Bruxelles ou l’Europe

Au-delà de l’économie grecque, c’est l’avenir de l’UE qui se joue dans le référendum du 5 juillet.

Michel Soudais  • 30 juin 2015 abonné·es
Bruxelles ou l’Europe
© Photo : THYS / AFP

Les Grecs ne sont pas seuls. À Paris, mais aussi à Londres et dans plusieurs villes d’Europe, des rassemblements de soutien au gouvernement d’Athènes se sont tenus ou sont prévus d’ici au dimanche 5 juillet. Des appels et des pétitions circulent sur Internet, où des visuels montrant les principales figures des créanciers de la Grèce (Juncker, Lagarde, Draghi, Merkel…) barrées d’un grand «  oxi  » (« non » en grec) se partagent. « Manifester notre soutien au peuple grec, qui s’est clairement prononcé le 25 janvier pour refuser l’étranglement des politiques d’austérité, c’est refuser un nouveau déni de démocratie en Europe après ceux rejetant le vote contre le traité constitutionnel européen en France, en Irlande et aux Pays-Bas », écrivent les syndicats CGT, FO, FSU et Solidaires d’Île-de-France, dans un tract appelant à manifester le 2 juillet, à 18 h 30, à la Bastille. On ne peut plus simplement situer l’enjeu de l’affrontement politique entre Athènes et Bruxelles : la démocratie contre l’autoritarisme et l’austérité…

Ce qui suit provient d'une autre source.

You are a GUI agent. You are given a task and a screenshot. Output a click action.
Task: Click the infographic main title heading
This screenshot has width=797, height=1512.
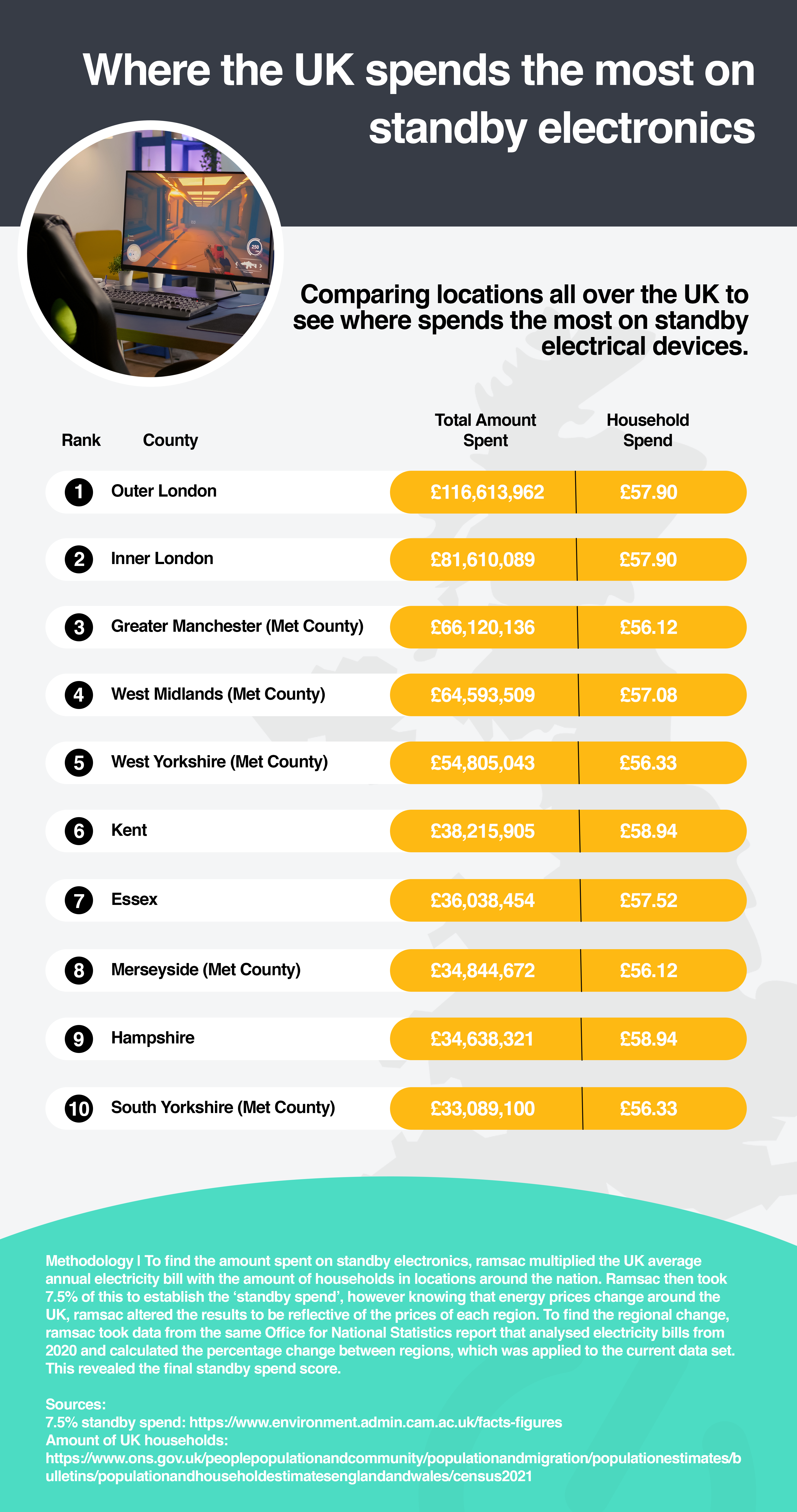418,99
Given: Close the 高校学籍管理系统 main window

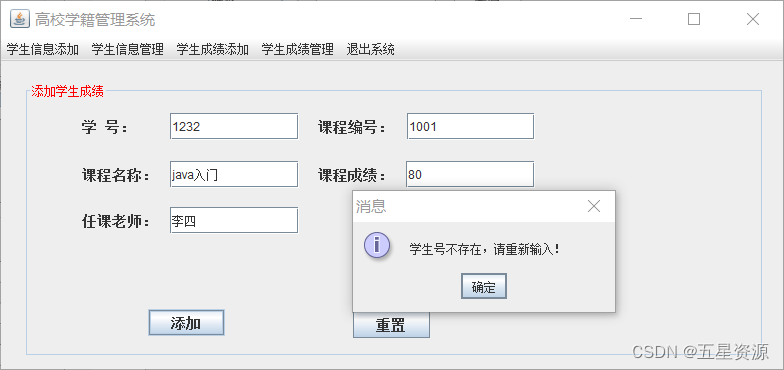Looking at the screenshot, I should [752, 20].
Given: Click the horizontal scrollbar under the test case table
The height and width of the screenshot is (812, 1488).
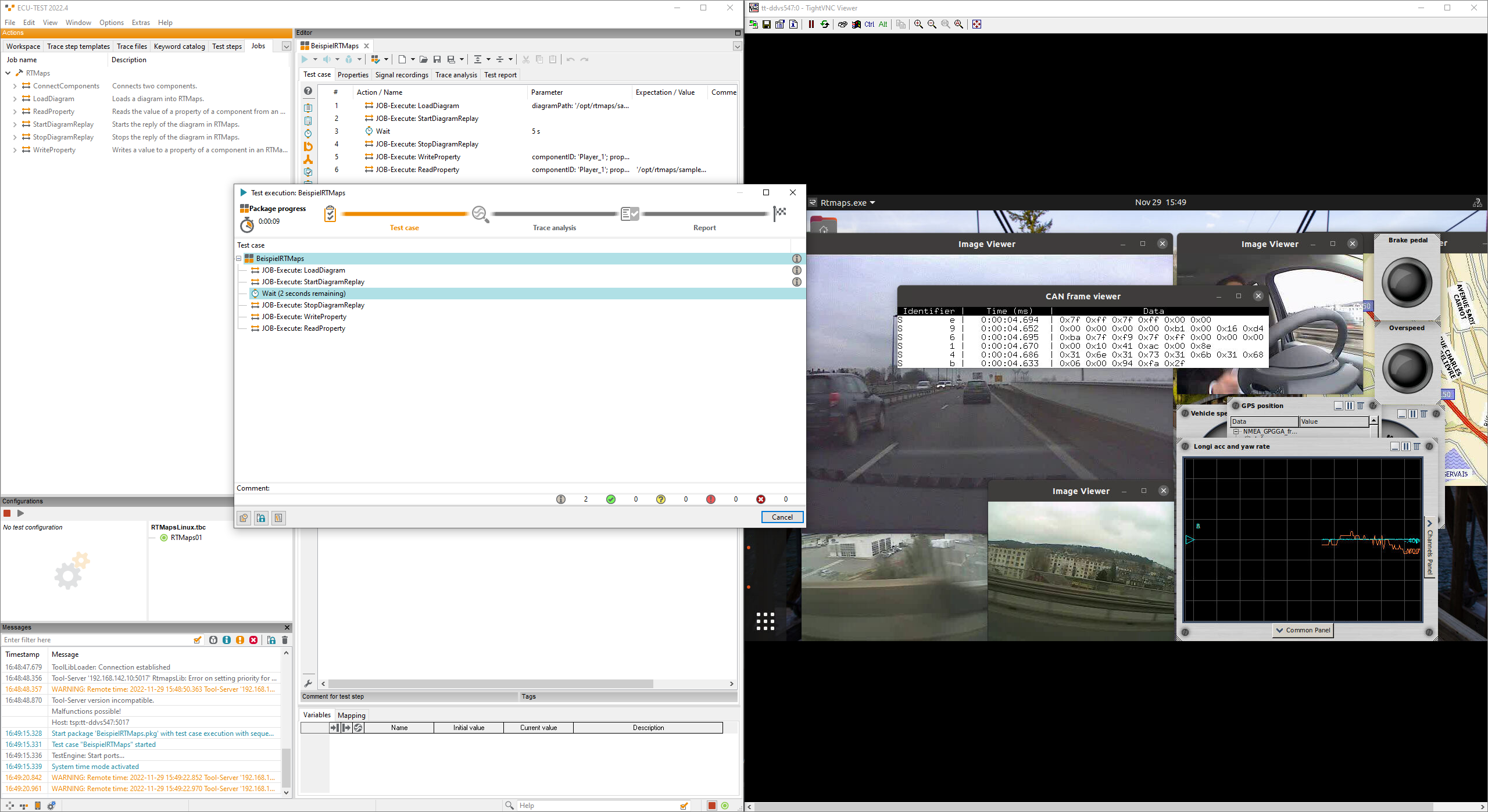Looking at the screenshot, I should (490, 684).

Les eurocrates et leurs choristes ne craignent qu’une chose : la démocratie. Raison pour laquelle les institutions européennes ont été conçues pour s’affranchir de la volonté populaire. « L’action menée au niveau européen permet d’éviter les pressions directes des cycles électoraux nationaux », déclarait en 1999, devant le Parlement européen, Romano Prodi, fraîchement nommé à la tête de la Commission européenne. Plusieurs traités ont depuis considérablement renforcé l’autonomie de la superstructure européenne vis-à-vis des peuples pour le bien desquels elle prétend agir. Oublier cette constante de l’Union européenne ne permet pas de comprendre la violence des réactions suscitées par le choix d’Alexis Tsipras de consulter les Grecs sur les propositions de la troïka (UE, BCE, FMI).

À entendre les dirigeants européens ** et l’immense majorité des médias qui n’ont pas de mots assez durs pour les qualifier, les Grecs seraient responsables de la rupture des négociations. Le Premier ministre grec, dont le parti avait gagné les élections sur un programme anti-austérité et le maintien du pays dans la zone euro, n’avait toutefois pas d’autre choix que de retourner devant les électeurs, après cinq mois de négociations au cours desquelles les créanciers ont durci leurs conditions à chaque concession de son gouvernement.

Car l’offre présentée comme « exceptionnellement généreuse » par Angela Merkel, le 26 juin, avait tout d’un marché de dupes. Contre une prolongation jusqu’en novembre du plan d’aide actuel et du versement de 15 milliards, Athènes devait accepter un programme de réformes corrigé en rouge par le FMI. Le gouvernement grec avait interdiction de taxer les hauts revenus et de mettre à contribution les bénéfices des sociétés, mais devait porter la TVA à 23 %, augmenter les cotisations de protection sociale et mettre en œuvre une réforme drastique des retraites. En échange de ce renoncement à ce que Syriza avait constamment défini comme ses lignes rouges, les quatre tranches de versement prévues n’auraient servi qu’à rembourser les prochaines échéances dues aux créanciers. Sans apporter à l’État grec la moindre liquidité. Avec pour toute perspective « une dépression sans fin », selon le mot du prix Nobel d’économie, Joseph Stiglitz.

La question posée dimanche aux Grecs par Alexis Tsipras – soutenu en cela au Parlement par Syriza, l’AN.EL (son allié souverainiste) et les néo-nazis d’Aube dorée, contre le Pasok, les conservateurs de la Nouvelle Démocratie, les libéraux de La Rivière et les communistes du KKE – portait d’abord sur le plan de renflouement des créanciers. Ces derniers, non satisfaits d’exiger une trajectoire budgétaire, veulent dicter les mesures politiques censées y parvenir. Mais en affirmant qu’un « non » au référendum serait un « non à l’Europe », Jean-Claude Juncker, suivi par les dirigeants européens, a implicitement pris le risque d’assimiler l’Europe aux politiques austéritaires, alors que c’est Bruxelles qui est en cause.